- FlagCoat of arms
- Coordinates (Police): 53°32′N 14°34′E﻿ / ﻿53.533°N 14.567°E
- Country: Poland
- Voivodeship: West Pomeranian
- County: Police
- Seat: Police

Area
- • Total: 251.42 km^{2} (97.07 sq mi)

Population (2006)
- • Total: 41,417
- • Density: 160/km^{2} (430/sq mi)
- • Urban: 34,284
- • Rural: 7,133
- Website: http://www.police.pl/

= Gmina Police =

Gmina Police is an urban-rural gmina (administrative district) in Police County, West Pomeranian Voivodeship, in north-western Poland, on the German border. Its seat is the town of Police, which lies approximately 13 km north of the regional capital Szczecin.

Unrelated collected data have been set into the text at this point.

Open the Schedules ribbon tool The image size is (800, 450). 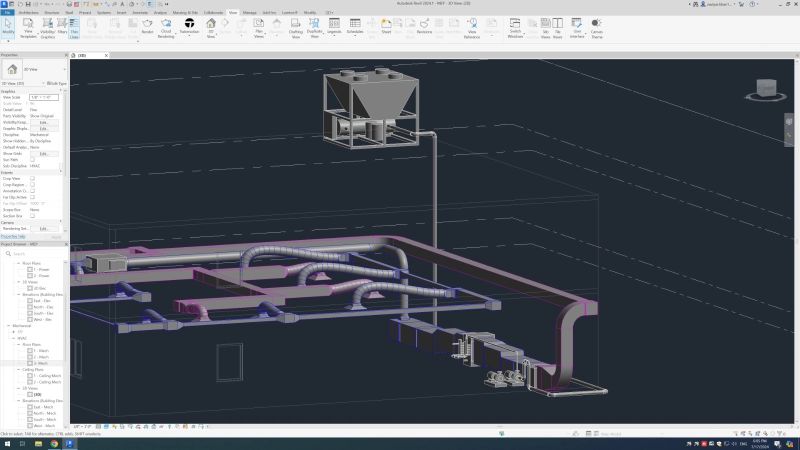click(x=355, y=25)
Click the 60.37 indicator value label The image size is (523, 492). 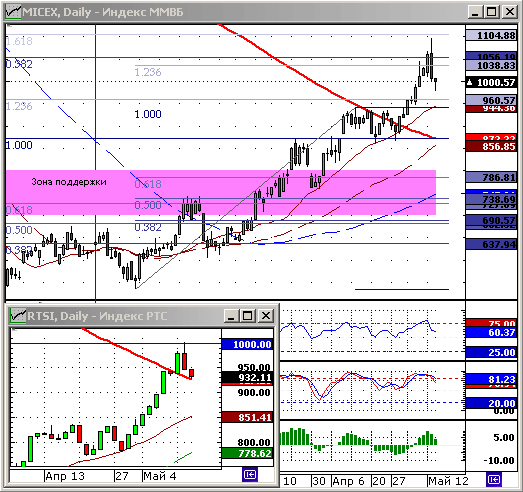pyautogui.click(x=491, y=332)
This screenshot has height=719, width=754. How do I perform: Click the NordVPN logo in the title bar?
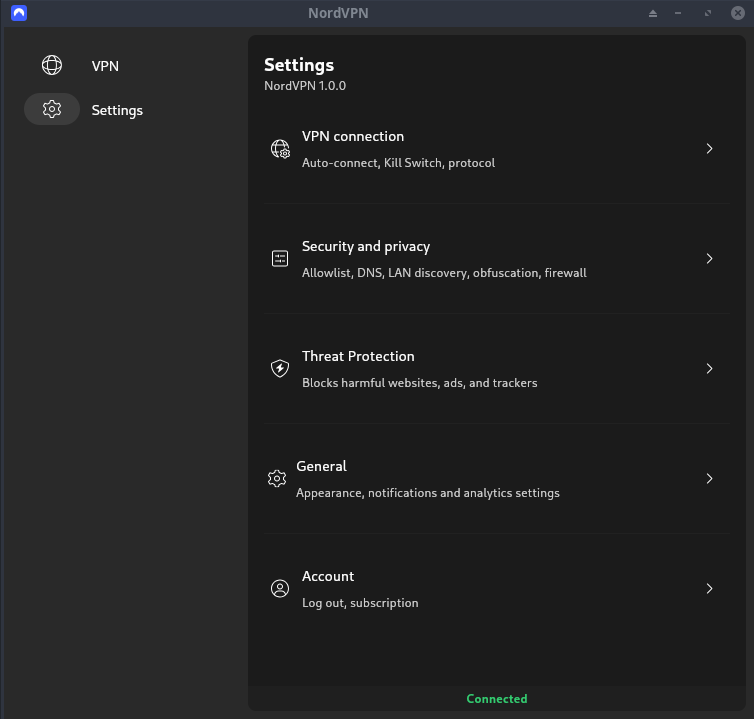click(19, 13)
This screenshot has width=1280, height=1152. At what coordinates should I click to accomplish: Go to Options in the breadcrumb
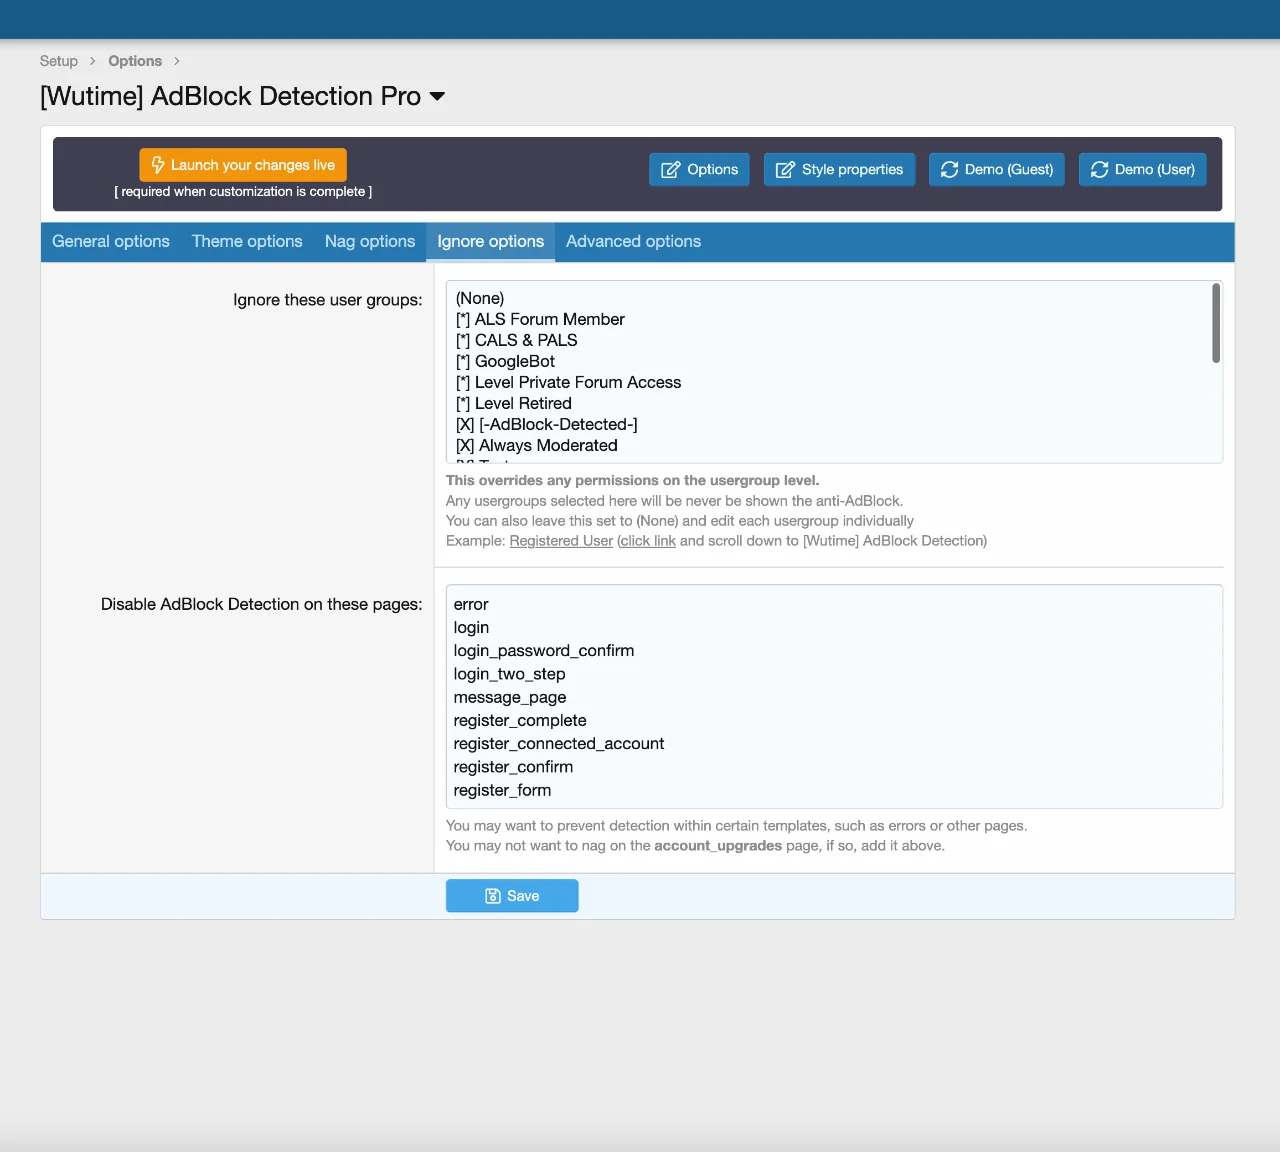pyautogui.click(x=135, y=61)
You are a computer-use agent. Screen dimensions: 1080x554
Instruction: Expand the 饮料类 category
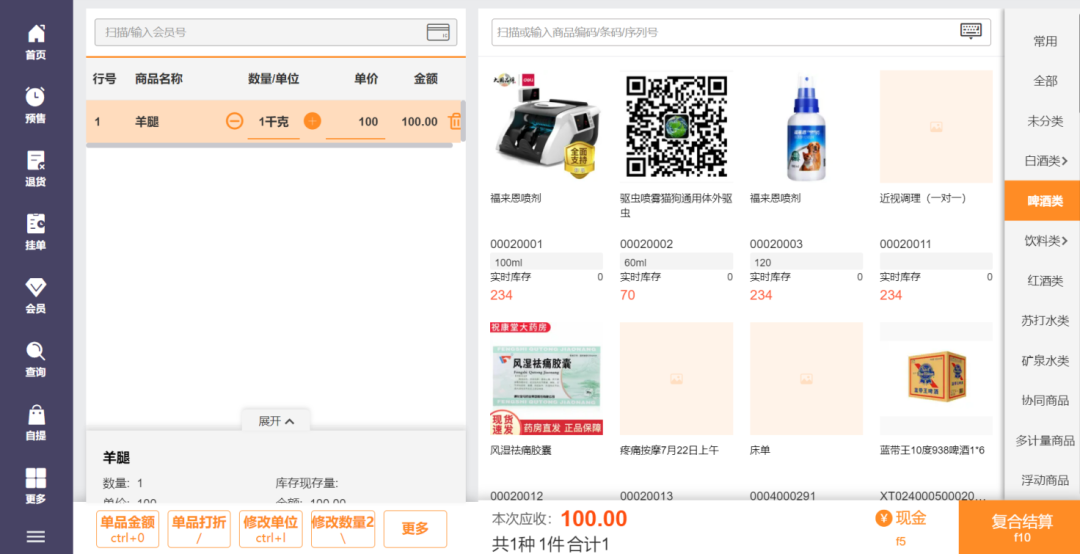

The gmina covers an area of 251.42 km2, and as of 2006 its total population is 41,417 (out of which the population of Police amounts to 34,284, and the population of the rural part of the gmina is 7,133).

==Villages==
Apart from the town of Police, Gmina Police contains the villages and settlements of Bartoszewo, Dębostrów, Dobieszczyn, Drogoradz, Gunice, Karpin, Leśno Górne, Mazańczyce, Niekłończyca, Nowa Jasienica, Pienice, Pilchowo, Podbrzezie, Poddymin, Przęsocin, Siedlice, Sierakowo, Stare Leśno, Stary Dębostrów, Tanowo, Tatynia, Trzebież, Trzeszczyn, Turznica, Uniemyśl, Węgornik, Wieńkowo, Witorza, Zalesie and Żółtew.

==Neighbouring gminas==
Gmina Police is bordered by the city of Szczecin and by the gminas of Dobra, Goleniów, Nowe Warpno and Stepnica. It also borders Germany.